■ WHAT TO PRODUCE
From the entries below, please output exactly the lines starting at the one containing "Task: Click the scrollbar down arrow" and ending at the one containing "Task: Expand the Employers section chevron", both included.

■ DATA FOR THE TASK

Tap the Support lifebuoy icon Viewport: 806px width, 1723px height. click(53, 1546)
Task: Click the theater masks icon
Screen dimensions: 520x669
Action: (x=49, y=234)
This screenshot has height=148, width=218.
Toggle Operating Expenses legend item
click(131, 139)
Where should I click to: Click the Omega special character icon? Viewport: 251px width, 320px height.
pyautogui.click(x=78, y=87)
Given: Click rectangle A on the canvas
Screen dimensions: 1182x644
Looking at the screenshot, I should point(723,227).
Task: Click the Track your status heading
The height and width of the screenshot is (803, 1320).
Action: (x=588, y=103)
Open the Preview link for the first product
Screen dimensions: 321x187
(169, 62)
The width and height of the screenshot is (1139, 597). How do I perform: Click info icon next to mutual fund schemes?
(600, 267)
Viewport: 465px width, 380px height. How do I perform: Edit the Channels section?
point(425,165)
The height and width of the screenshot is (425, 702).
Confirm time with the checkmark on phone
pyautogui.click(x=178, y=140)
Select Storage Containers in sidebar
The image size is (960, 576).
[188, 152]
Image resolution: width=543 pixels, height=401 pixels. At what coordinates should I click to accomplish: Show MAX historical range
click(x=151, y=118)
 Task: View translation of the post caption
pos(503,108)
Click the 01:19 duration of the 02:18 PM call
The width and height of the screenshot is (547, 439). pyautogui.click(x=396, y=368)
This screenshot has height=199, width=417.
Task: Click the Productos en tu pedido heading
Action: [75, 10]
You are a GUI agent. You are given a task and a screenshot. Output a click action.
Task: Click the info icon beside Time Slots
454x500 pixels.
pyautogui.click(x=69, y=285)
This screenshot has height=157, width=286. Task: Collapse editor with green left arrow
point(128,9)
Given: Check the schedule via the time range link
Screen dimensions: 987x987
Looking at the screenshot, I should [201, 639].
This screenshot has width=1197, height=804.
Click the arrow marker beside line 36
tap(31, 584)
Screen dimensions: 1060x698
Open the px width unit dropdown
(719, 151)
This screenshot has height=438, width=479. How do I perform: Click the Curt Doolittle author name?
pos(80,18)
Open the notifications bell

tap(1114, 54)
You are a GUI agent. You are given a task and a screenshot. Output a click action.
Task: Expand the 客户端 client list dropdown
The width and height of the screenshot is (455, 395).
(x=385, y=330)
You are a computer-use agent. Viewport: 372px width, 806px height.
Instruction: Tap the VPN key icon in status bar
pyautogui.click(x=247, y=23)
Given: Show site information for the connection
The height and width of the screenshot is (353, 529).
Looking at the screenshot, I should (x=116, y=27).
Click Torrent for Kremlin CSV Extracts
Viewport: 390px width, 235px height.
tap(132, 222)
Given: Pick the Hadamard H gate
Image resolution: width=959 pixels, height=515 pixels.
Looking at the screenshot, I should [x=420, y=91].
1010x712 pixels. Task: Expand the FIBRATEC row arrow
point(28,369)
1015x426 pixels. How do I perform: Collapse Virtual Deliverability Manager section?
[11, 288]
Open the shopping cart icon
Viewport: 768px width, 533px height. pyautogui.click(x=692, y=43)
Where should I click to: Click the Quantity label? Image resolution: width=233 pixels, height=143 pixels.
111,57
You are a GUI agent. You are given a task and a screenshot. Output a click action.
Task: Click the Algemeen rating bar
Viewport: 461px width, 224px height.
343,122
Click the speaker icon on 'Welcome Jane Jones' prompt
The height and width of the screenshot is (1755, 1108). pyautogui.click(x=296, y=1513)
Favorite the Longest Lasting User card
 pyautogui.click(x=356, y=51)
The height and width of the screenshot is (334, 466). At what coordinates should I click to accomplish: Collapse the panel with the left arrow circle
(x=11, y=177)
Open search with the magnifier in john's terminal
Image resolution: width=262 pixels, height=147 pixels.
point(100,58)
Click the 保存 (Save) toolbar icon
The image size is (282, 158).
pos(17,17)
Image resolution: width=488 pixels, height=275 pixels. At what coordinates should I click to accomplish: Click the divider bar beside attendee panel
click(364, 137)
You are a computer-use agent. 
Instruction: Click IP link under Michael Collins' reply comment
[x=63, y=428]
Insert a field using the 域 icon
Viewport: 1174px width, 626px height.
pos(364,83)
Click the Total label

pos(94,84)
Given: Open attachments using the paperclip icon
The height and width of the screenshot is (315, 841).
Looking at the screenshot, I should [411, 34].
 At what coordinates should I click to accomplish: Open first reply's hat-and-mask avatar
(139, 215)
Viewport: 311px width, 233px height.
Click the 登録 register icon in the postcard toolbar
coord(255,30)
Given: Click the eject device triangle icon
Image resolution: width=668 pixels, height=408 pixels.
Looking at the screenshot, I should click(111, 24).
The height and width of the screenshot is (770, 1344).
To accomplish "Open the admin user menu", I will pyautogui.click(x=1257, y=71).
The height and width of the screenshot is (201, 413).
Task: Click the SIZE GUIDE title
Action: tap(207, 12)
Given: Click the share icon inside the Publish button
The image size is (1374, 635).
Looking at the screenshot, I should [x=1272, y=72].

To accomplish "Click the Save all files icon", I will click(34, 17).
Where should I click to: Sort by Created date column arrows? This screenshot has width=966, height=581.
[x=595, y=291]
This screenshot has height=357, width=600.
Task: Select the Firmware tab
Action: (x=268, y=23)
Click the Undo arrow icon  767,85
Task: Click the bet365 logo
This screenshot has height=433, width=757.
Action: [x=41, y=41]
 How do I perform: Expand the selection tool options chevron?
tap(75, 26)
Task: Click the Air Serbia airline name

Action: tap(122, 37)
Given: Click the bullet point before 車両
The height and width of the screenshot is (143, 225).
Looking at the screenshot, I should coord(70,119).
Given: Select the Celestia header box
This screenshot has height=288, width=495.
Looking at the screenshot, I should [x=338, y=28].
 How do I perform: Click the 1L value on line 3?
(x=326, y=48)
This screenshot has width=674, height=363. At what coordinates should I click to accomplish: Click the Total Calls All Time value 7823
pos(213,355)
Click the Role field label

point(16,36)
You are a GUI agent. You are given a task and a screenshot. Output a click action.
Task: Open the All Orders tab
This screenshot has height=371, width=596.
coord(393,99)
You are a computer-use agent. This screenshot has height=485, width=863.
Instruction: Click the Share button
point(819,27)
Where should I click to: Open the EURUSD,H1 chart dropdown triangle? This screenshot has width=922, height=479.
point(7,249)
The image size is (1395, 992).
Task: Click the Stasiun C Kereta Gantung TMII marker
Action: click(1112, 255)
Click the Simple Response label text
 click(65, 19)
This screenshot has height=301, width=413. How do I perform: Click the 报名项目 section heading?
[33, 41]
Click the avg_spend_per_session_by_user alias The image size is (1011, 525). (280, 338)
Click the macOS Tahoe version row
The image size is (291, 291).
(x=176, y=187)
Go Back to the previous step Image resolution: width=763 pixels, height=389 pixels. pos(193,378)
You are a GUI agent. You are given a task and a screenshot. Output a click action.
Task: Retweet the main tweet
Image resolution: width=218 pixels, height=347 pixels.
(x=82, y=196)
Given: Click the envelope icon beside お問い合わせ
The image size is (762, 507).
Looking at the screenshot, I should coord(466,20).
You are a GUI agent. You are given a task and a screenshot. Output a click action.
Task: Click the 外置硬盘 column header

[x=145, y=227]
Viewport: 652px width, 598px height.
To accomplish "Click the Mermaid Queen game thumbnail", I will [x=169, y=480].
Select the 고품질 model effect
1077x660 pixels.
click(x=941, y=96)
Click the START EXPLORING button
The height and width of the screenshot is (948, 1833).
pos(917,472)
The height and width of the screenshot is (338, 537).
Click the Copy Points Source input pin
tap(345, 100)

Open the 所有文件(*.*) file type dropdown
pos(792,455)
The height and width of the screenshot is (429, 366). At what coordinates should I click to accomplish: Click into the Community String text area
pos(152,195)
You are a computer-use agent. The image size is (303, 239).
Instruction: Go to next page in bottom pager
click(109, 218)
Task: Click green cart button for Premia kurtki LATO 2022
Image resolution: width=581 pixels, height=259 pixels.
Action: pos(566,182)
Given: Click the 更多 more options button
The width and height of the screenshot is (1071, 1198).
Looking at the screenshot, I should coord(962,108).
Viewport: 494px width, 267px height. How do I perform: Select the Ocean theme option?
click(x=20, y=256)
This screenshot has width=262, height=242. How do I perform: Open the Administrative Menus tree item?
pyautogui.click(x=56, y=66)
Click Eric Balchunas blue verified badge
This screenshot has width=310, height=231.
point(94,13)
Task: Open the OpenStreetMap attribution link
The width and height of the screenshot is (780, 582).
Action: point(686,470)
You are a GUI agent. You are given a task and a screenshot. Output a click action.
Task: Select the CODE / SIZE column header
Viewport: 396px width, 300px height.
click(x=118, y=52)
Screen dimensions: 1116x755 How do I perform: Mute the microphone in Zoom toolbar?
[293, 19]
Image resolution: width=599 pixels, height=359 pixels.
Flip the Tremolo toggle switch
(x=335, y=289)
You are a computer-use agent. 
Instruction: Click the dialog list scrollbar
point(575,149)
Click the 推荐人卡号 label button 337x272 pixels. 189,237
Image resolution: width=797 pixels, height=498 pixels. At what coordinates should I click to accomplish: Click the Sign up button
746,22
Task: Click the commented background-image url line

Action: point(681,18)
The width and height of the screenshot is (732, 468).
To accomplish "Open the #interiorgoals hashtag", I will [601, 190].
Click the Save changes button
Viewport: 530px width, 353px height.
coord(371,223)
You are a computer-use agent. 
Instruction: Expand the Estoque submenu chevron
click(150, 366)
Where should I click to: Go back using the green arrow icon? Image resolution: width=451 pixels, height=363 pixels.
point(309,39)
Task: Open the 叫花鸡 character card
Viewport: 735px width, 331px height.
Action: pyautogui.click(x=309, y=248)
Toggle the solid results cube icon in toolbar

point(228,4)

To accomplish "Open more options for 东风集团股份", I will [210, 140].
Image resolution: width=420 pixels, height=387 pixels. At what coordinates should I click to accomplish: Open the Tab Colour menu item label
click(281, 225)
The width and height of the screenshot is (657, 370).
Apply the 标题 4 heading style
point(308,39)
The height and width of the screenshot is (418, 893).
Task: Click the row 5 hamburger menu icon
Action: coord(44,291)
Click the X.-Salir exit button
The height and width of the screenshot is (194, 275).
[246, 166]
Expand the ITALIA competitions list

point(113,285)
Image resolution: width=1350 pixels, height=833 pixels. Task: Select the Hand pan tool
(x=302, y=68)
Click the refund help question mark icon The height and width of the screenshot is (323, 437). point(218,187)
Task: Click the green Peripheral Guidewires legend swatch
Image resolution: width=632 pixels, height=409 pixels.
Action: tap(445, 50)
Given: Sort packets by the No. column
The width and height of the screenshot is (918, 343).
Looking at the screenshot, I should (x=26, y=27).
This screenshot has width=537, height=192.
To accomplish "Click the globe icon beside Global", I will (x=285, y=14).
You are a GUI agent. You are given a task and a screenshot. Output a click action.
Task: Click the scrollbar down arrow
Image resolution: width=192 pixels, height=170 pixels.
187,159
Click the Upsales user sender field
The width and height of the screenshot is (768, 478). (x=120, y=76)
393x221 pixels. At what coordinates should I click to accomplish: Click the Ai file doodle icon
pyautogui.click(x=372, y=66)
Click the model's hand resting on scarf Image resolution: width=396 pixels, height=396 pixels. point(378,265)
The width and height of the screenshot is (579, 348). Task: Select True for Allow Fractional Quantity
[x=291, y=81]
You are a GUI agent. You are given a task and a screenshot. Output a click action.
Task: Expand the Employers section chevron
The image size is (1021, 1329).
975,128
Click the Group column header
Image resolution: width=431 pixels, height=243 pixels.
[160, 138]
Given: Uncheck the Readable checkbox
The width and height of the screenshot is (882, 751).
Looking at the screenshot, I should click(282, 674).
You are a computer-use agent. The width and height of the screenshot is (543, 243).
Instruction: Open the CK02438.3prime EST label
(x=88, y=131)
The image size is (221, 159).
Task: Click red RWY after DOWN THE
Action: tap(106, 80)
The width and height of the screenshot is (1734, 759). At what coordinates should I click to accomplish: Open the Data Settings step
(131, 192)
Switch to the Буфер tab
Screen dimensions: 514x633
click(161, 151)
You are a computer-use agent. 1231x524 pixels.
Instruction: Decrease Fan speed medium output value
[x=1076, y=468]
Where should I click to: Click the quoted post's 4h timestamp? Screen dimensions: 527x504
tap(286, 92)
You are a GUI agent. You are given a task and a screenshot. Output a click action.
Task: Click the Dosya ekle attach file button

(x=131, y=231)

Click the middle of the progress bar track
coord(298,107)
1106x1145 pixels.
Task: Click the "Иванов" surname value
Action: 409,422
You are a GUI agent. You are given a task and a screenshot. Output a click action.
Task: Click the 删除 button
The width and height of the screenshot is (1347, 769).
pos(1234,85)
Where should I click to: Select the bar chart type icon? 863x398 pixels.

■ RESPONSE BOX
Task: Click the scrollbar down arrow
Image resolution: width=192 pixels, height=170 pixels.
187,159
Click the Upsales user sender field
The width and height of the screenshot is (768, 478). (x=120, y=76)
393x221 pixels. At what coordinates should I click to accomplish: Click the Ai file doodle icon
pyautogui.click(x=372, y=66)
Click the model's hand resting on scarf Image resolution: width=396 pixels, height=396 pixels. point(378,265)
The width and height of the screenshot is (579, 348). Task: Select True for Allow Fractional Quantity
[x=291, y=81]
You are a GUI agent. You are given a task and a screenshot. Output a click action.
Task: Expand the Employers section chevron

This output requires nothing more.